> _Problem description_:
Once you reach the line that holds "Given: Click the Search magnifier icon" in the listing below, output it and every line after it through the line that holds "Given: Reload the current page", word for word.

-------- The input

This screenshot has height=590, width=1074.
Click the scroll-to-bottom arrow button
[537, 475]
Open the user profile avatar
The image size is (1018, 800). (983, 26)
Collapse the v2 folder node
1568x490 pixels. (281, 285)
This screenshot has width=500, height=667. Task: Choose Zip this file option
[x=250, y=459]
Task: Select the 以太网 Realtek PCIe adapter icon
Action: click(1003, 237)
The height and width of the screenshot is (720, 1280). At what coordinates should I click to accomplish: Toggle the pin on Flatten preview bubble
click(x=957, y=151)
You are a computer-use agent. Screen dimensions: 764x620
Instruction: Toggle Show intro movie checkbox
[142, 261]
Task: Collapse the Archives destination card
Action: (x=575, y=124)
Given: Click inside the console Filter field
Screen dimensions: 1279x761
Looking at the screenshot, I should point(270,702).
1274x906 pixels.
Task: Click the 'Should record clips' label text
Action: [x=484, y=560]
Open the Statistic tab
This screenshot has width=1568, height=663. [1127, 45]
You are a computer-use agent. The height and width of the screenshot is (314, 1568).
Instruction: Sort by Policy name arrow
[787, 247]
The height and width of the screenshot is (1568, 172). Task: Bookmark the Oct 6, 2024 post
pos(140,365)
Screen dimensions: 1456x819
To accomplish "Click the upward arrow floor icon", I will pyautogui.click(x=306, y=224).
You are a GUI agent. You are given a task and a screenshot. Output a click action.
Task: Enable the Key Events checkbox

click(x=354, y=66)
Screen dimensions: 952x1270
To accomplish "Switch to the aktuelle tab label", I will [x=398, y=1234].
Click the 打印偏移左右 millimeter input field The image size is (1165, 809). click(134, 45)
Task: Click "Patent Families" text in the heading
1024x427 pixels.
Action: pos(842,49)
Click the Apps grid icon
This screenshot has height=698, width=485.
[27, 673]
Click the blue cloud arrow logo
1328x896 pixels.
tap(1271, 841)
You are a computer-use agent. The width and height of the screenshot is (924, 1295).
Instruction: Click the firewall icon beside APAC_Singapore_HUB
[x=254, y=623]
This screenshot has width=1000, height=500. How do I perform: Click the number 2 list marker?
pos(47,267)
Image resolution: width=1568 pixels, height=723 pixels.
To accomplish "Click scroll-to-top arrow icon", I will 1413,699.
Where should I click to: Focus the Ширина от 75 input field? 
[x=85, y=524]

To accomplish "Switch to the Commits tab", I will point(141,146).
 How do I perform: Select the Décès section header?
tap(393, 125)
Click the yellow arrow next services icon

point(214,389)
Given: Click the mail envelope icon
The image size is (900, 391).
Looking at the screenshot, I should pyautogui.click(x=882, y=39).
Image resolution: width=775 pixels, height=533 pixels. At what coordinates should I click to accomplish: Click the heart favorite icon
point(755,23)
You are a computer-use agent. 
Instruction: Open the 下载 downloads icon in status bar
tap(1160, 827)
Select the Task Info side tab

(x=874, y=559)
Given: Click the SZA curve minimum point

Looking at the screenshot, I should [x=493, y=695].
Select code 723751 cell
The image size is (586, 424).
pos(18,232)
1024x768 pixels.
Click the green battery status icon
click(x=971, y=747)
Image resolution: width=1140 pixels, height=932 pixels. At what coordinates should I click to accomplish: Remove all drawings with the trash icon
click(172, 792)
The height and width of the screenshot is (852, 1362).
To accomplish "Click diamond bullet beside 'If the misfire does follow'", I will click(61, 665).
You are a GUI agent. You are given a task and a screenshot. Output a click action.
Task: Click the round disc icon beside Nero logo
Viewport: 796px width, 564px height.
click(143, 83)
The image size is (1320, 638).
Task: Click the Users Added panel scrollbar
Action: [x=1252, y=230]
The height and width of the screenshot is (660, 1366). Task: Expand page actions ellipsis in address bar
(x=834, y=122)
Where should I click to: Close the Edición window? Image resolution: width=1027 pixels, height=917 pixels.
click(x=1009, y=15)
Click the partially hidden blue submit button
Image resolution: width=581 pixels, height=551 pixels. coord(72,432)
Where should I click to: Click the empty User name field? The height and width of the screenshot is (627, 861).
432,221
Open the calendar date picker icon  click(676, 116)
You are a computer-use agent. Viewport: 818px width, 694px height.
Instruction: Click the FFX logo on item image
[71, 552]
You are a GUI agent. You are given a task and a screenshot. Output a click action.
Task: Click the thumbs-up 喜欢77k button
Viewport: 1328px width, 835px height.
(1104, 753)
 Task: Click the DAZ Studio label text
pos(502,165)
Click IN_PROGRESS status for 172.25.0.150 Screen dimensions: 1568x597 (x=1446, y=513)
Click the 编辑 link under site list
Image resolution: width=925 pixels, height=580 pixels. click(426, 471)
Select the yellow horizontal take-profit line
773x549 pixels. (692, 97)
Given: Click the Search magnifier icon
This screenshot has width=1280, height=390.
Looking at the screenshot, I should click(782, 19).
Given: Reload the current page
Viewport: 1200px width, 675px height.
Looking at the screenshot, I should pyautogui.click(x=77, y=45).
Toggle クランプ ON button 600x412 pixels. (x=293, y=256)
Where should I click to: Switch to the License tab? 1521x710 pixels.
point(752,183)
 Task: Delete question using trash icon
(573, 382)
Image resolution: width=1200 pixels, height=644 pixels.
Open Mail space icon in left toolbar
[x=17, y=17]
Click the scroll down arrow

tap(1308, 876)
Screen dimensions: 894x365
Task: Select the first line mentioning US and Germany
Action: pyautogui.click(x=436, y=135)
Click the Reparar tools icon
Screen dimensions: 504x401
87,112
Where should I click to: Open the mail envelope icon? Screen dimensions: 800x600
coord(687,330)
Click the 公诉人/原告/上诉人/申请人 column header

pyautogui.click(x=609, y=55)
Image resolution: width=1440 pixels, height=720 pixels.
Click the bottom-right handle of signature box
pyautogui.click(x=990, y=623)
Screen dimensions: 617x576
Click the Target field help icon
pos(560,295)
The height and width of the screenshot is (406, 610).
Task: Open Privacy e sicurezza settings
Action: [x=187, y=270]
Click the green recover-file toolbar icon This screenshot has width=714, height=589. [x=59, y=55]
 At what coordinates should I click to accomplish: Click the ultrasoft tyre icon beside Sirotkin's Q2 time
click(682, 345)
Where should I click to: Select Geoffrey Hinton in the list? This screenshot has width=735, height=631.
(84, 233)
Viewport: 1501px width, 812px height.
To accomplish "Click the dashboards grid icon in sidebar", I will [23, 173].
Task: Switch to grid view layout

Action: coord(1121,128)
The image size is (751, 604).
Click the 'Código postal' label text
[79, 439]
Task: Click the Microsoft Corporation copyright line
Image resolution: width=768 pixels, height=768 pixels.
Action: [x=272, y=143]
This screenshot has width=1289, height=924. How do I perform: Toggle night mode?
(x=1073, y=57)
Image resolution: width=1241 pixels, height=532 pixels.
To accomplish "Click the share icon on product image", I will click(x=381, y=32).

----------------

> _The answer_:
Given: Click the Search magnifier icon
This screenshot has width=1280, height=390.
Looking at the screenshot, I should click(782, 19).
Given: Reload the current page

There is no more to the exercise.